___ Given records ___
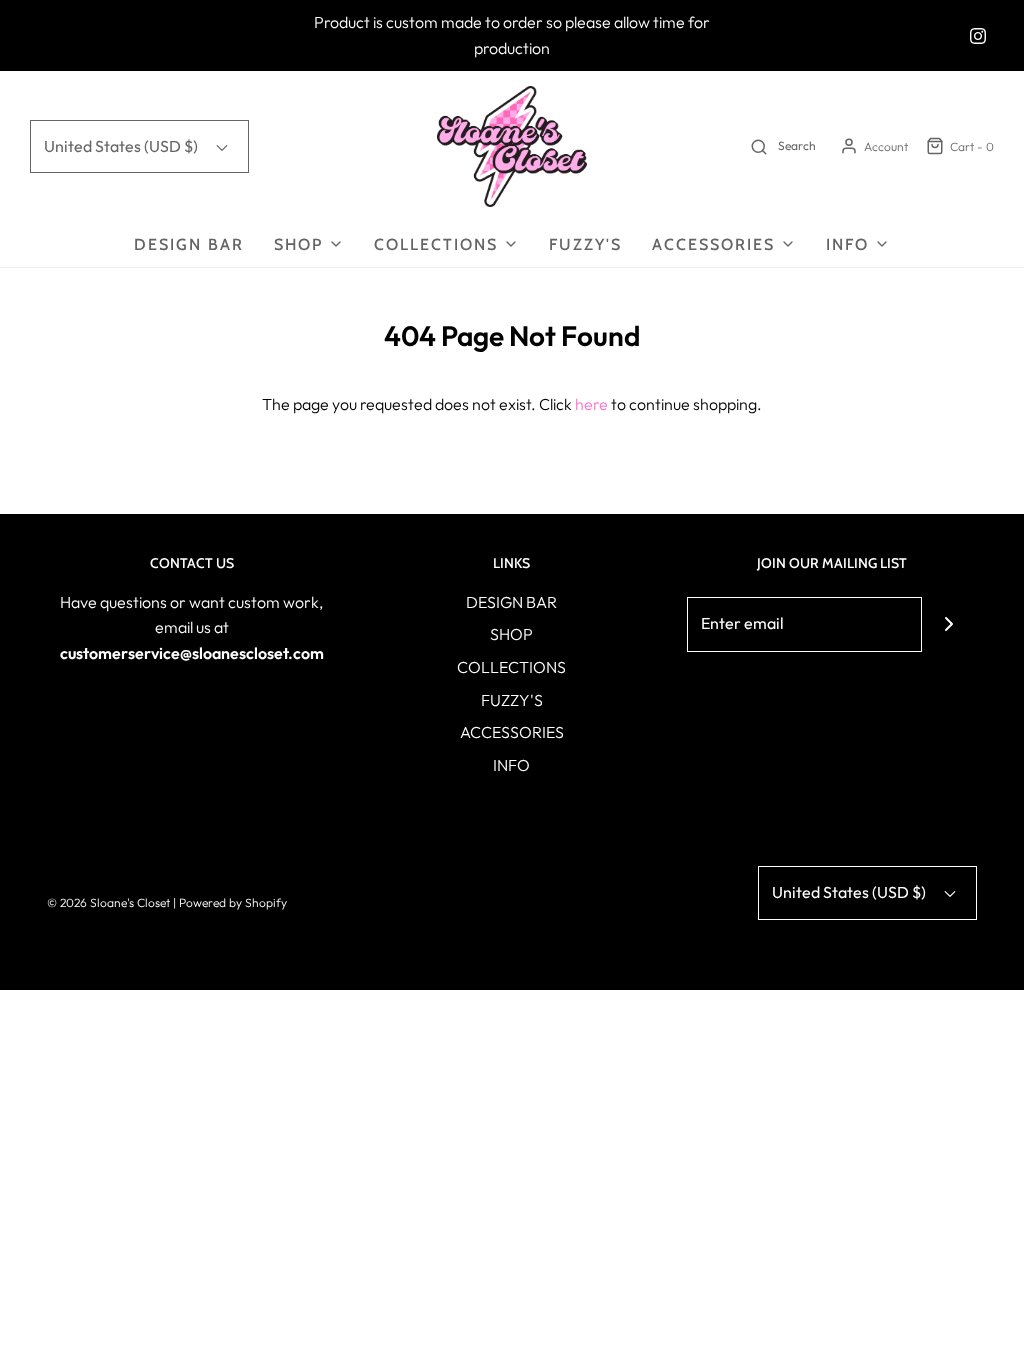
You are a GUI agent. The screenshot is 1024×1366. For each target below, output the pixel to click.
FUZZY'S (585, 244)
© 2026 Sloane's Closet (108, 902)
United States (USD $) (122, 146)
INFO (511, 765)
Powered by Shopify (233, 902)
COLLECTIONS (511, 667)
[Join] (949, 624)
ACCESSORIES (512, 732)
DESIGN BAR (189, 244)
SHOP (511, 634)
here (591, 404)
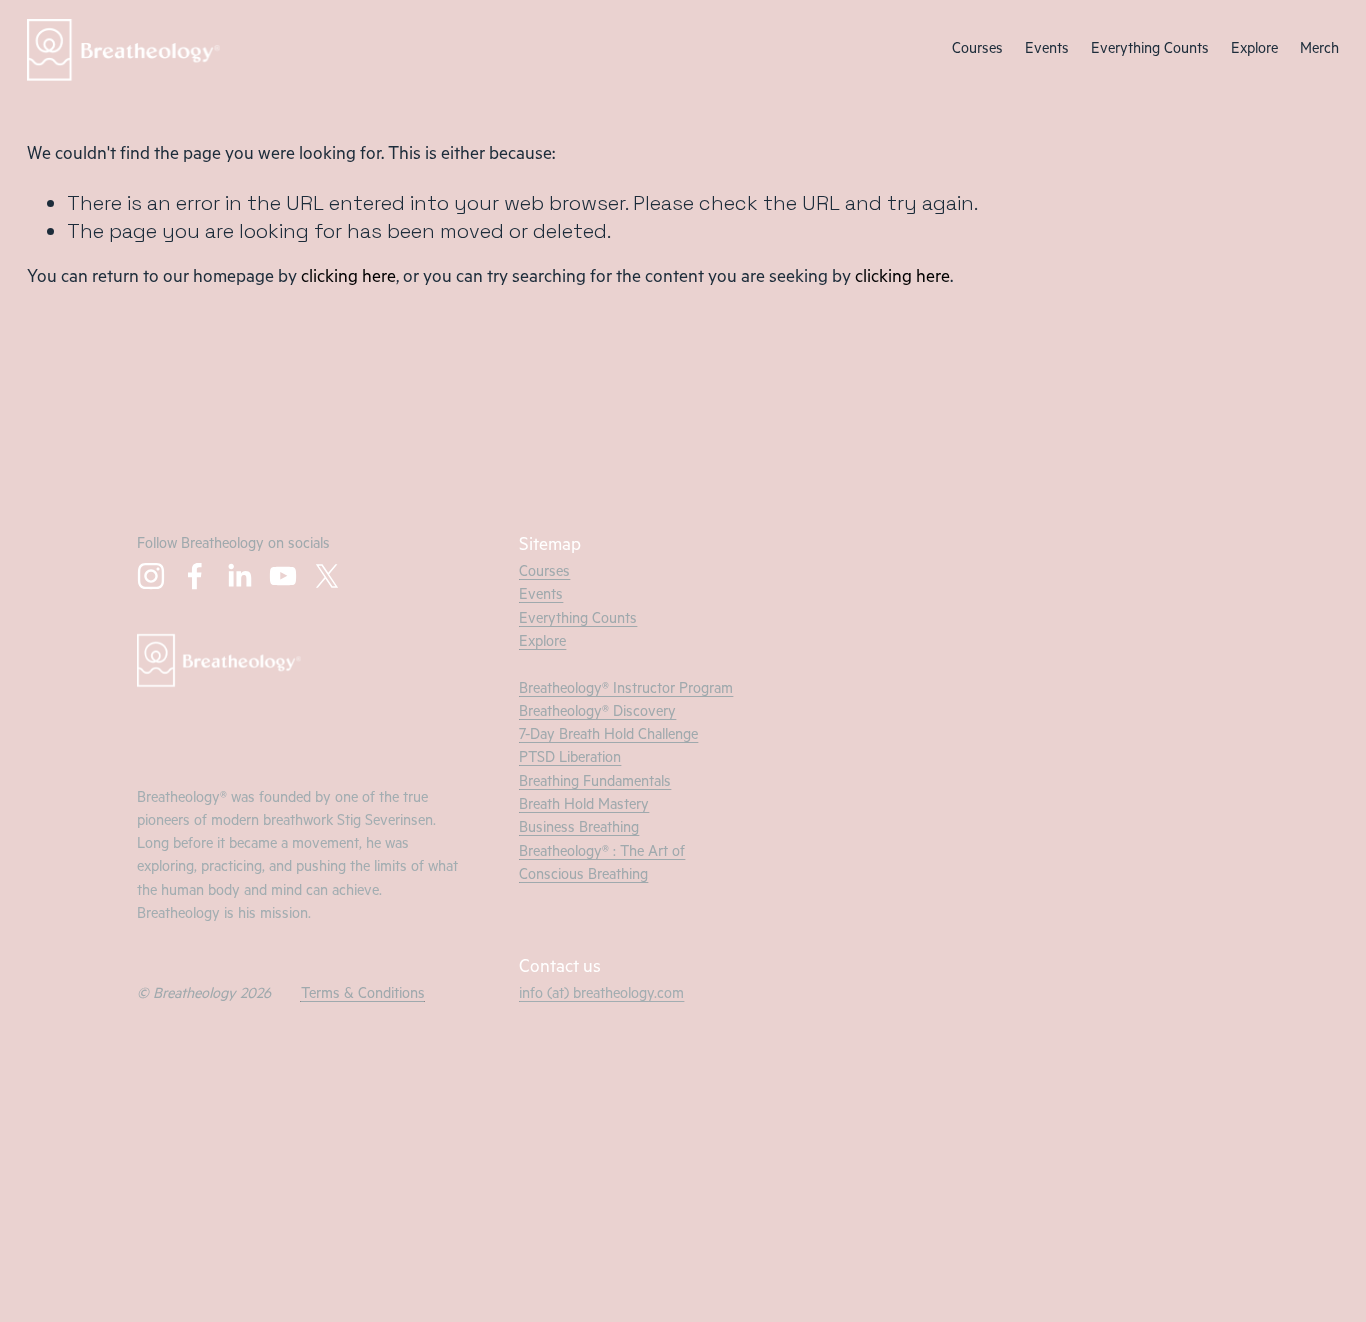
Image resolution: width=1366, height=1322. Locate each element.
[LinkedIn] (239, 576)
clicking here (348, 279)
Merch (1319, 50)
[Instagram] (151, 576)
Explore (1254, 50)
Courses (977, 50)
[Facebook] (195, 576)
___
### Work task:
Return an exact transcription of the entries above, excluding each image.

### Written solution:
You are a GUI agent. The screenshot is 1024×1366. For each target below, output the pixel to click.
FUZZY'S (585, 244)
© 2026 Sloane's Closet (108, 902)
United States (USD $) (122, 146)
INFO (511, 765)
Powered by Shopify (233, 902)
COLLECTIONS (511, 667)
[Join] (949, 624)
ACCESSORIES (512, 732)
DESIGN BAR (189, 244)
SHOP (511, 634)
here (591, 404)
Image resolution: width=1366, height=1322. Locate each element.
[LinkedIn] (239, 576)
clicking here (348, 279)
Merch (1319, 50)
[Instagram] (151, 576)
Explore (1254, 50)
Courses (977, 50)
[Facebook] (195, 576)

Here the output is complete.